Movie Reviews by Edwin Jahiel

EIGHT OSCAR 2005 Oscar Short Subject Nominees and Winners

Winners: RYAN and WASP. (RYAN was directed by U of I graduate Chris Landreth)

The title speaks for itself. This, I believe, is a first for Champaign-Urbana as well as for other locations SHORTS are a tricky thing, For most people beyond childhood the term "movie" means "feature." But there is a humongous amount of short films, with a huge variety of types, subjects, treatments and such. The directors/makers of those shorts are overwhelmingly unknown names. Not surprising since even in the case of most makers of feature movies--including blockbusters and best-sellers-- the public-at-large has no idea of what the directors' names are—but do know the names of the actors.

Please note that the works in this program have been in a huge number of short-film festival the world over, and all won prizes, in great numbers.

GOPHER BROKE (USA animation by Jeff Fowler.) A hungry, inventive gopher finds a way to shake up trucks that carry foods which spill out. But other, faster animals are around too…

TWO CARS, ONE NIGHT. (New Zealand live action by Taika Waititi & Ainsley Gardiner.) The makers as well as the actors are, so far as I know, Maori –but you have to look close. A bunch of adults are having drinks from an establishment. Two cars, close to each other in the parking area contain respectively two little boys and a just pre-teen girl. The bored boys tease (gently) the girl, the older boy gets together with her, they become friendly, then the adults return.
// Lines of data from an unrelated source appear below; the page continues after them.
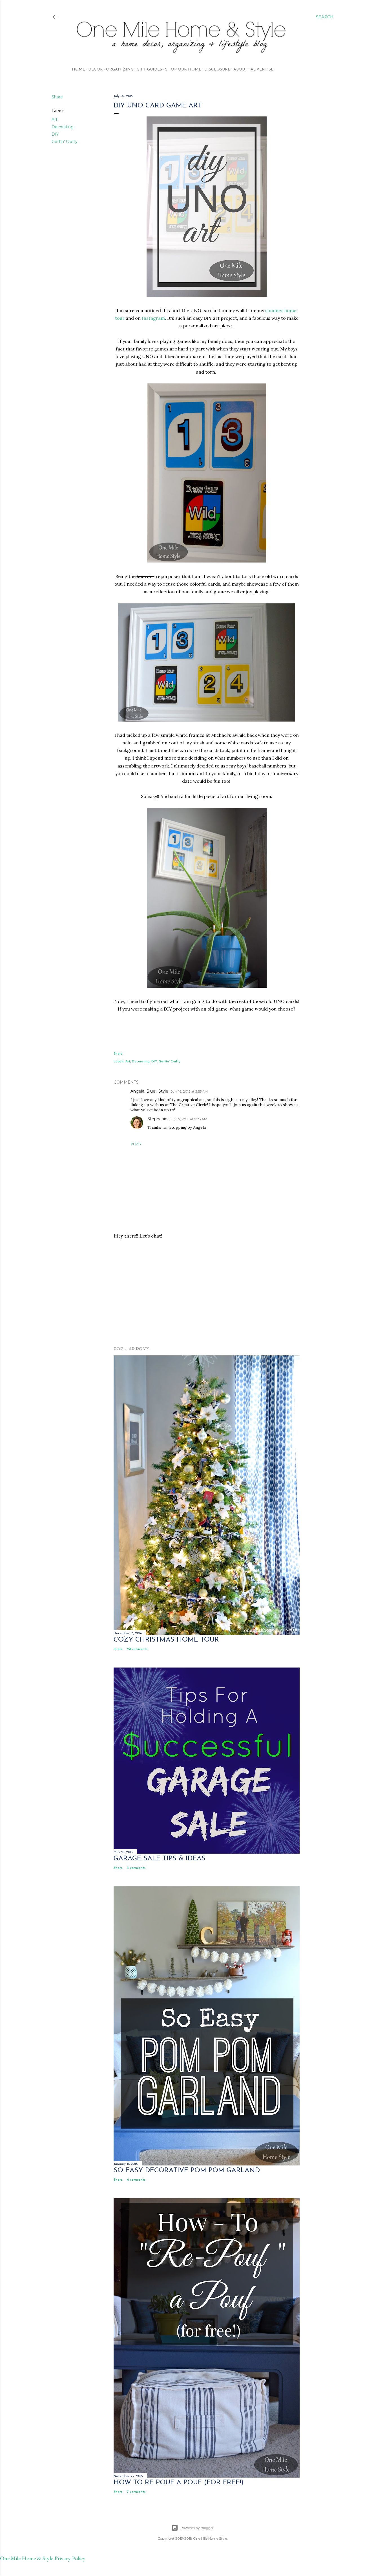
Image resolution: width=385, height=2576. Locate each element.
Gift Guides (149, 69)
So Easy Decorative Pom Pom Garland (187, 2170)
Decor (95, 69)
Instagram (153, 318)
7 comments (136, 2492)
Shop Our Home (183, 69)
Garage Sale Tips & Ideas (159, 1858)
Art (54, 119)
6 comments (136, 2180)
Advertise (262, 69)
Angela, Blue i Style (149, 1091)
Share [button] (57, 97)
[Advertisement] (207, 1292)
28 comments (137, 1649)
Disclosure (217, 69)
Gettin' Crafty (65, 141)
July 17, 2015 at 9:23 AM (188, 1119)
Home (78, 69)
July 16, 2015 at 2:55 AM (189, 1091)
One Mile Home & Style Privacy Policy (42, 2558)
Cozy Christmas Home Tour (166, 1640)
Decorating (63, 126)
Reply (135, 1144)
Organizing (120, 69)
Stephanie (157, 1118)
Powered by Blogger (197, 2528)
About (240, 69)
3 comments (136, 1868)
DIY (55, 134)
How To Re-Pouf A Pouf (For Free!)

A cute "brief encounter."

BIRTHDAY BOY (Australian, by Sejong Park, a Korean name.) Set in 1951 during the Korean War. A child, lonely in a near-empty village, tries to amuse himself, watches train convoys laden with tanks, watches distant airplanes, concocts pathetic little games. At home he finds a parcel which he thinks is a birthday present – but it's not. Pathetic in a subdued fashion.

LITTLE TERRORIST.(Indian, by Ashvin Kumar) Another boy, older than the one of the film above) also playing solo, unwittingly crosses the invisible India-Pakistan border, barely avoids getting shot by border guards. A strangely, timely item right now as the two countries are pledging peace and good relations.

RYAN (Canadian, by Chris Landreth) Thirty or so years ago, Ryan Larkin was a master of animation in Canada a major contributor to World cinema, and, among other reasons, long admired for its National Film Board (where Larkin got his start). Alas, and for reasons that would take an essay to explain, later, Larkin turned into a coke and booze addict and eventually a panhandler who lived in a Mission. Landreth's movie is a long, fascinating of meetings and conversations between Landreth and Larkin, in which both men are shown as parts (only) of their heads and bodies. The technique is a marvel, stupendous, and totally, absolutely beyond description. It takes up just a quarter of an hour but feels as though it took years to perfect it. By any standards, a A-plus work and, I believe, a milestone among Special Effects.

7:35 IN THE MORNING (Spanish, by Nacho Vigalongo) Odd stuff. A woman enters one of those very Spanish combinations of bar-restaurant-café-snackeria. The atmosphere is strange. A man intones a song about that woman, whom he obviously knows well. The others in the bar are reacting in odd ways. Etc. Then all hell breaks loose. I cannot reveal more. Unusual and definitely Iberian

REX STEELE: NAZI SMASHER (American, by Alexander Woo a film student) Pleasant nonsense, an animation rooted in older comic-books (aka Comix) heroism and in the tradition of supermen-justice makers, saviors of you-name it, and more. Took me back to long long ago serials. In wartime (1941), our government learns that Nazi Eval Schnitzer plots something near the source of the Amazon. Rex, along with sidekick Miss Penny Thimble, chases the villains to the jungles and volcanoes of of South America. Lotsa fun.

WASP (British, by Andrea Arnold) Zoe, a single mother, has three pre-teens girls and a very young baby (I guess, a boy.) She is a good advertisement for birth control. Who the fathers were is a mystery. What her revenues are must be the dole. How she treats the kids is pathetic. Anyway, she must have been man-less for some time (since the baby), so when she runs on an old flame she pretends to be baby-sitting the quartet –which she drags to a pub that the old flame frequents—eventually joins the man in his car while isolating the children. The latter eat garbage –literally. 26 minutes long. Mom is played by Nathalie Press. Very sad and affecting.